When comparing SCP values between groups, no statistically significant differences were reported between EOIBD without OM and HC. EOIBD with OM reported significantly higher calprotectin concentrations than EOIBD without OM (p-value < 0.01**) and HC (p-value < 0.005*). SCP distribution among the different groups is shown in Figure 1.

3.4. Salivary Calprotectin and Clinical Characteristics

No statistically significant correlation was found between SCP values and disease activity, both clinical and endoscopic, in EOIBD with OM, or in EOIBD without OM groups. Furthermore, SCP levels were not associated with disease location or with the type of OM, and when stratifying patients into CD and UC, no differences in SCP values were reported based on disease type.

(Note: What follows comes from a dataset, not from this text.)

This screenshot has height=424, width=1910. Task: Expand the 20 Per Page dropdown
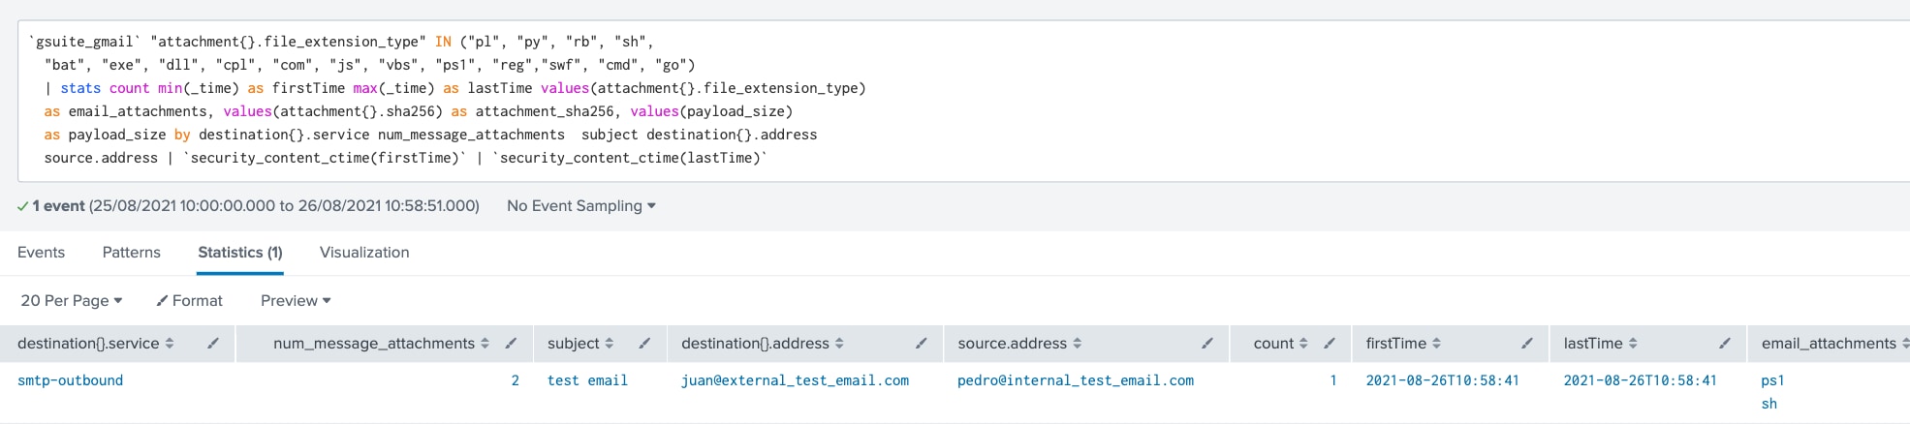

3.5. Salivary and Fecal Calprotectin Correlation

A statistically significant positive correlation was found when comparing SCP and FCP in EOIBD with OM (p-value < 0.01**); in this group, patients with FCP values > 120 mg/kg reported higher SCP, while patients with negative FCP had lower SCP. Curiously, in EOIBD without OM, a negative correlation was reported between SCP and FCP (p-value < 0.05*). SCP distribution according to FCP value is shown in Figure 2.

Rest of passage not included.